- **AVAILABLE RECORDS**:
** Begin **
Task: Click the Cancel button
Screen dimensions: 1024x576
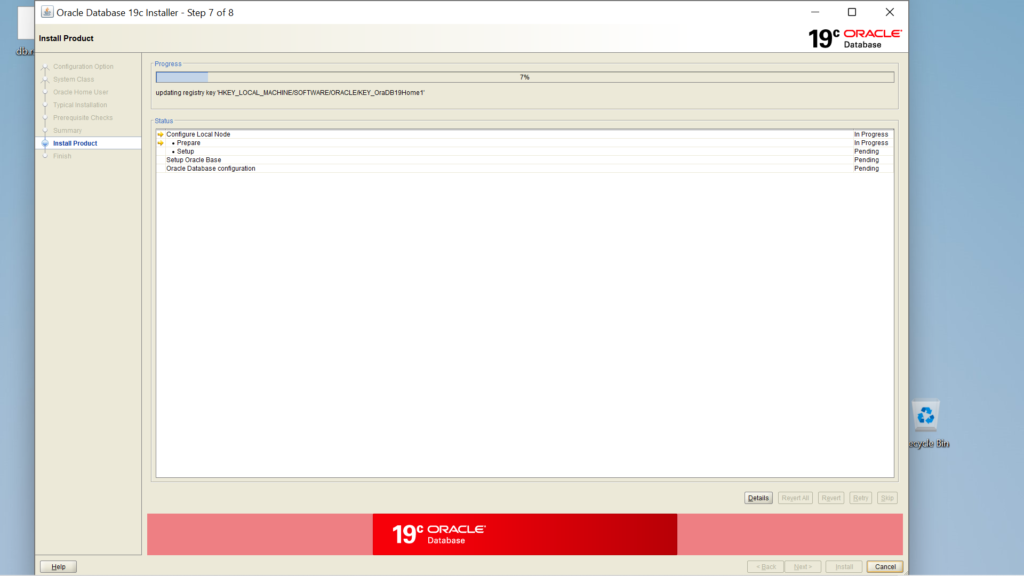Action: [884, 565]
** End **
** Begin **
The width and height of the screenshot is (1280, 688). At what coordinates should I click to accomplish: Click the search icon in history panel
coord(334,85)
** End **
** Begin **
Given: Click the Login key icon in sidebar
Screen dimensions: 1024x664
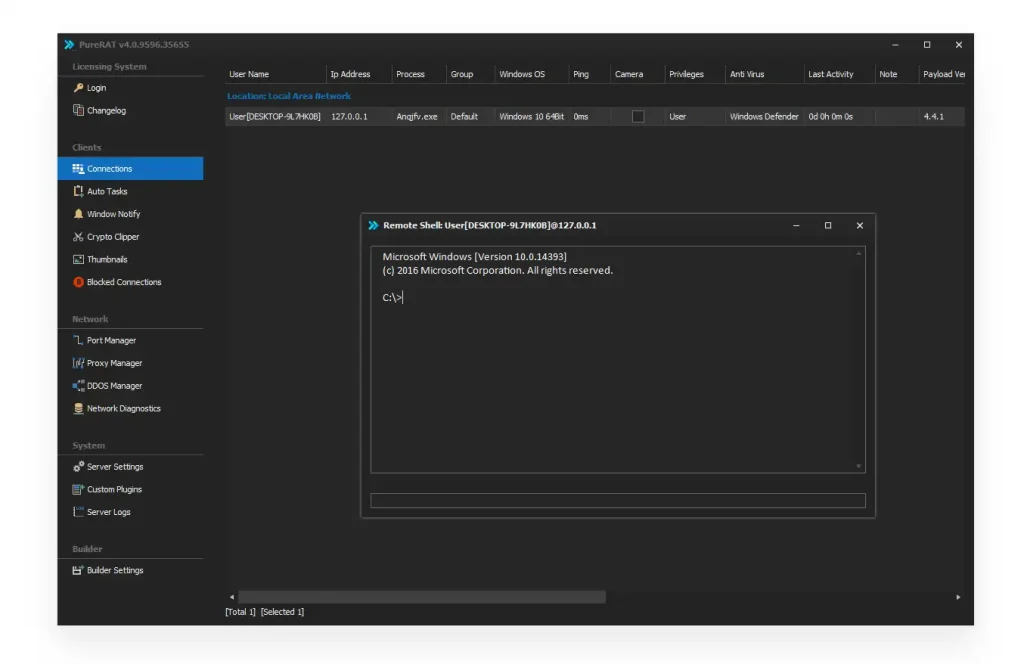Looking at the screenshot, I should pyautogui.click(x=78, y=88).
** End **
- **TO BE DONE**: Copy out everything in the rows from the line containing "Given: Click the Login key icon in sidebar" down to the line containing "Looking at the", including both of those lines, and leave the pictures out.

- **EXERCISE OUTPUT**:
Given: Click the Login key icon in sidebar
Screen dimensions: 1024x664
Looking at the screenshot, I should pyautogui.click(x=78, y=88).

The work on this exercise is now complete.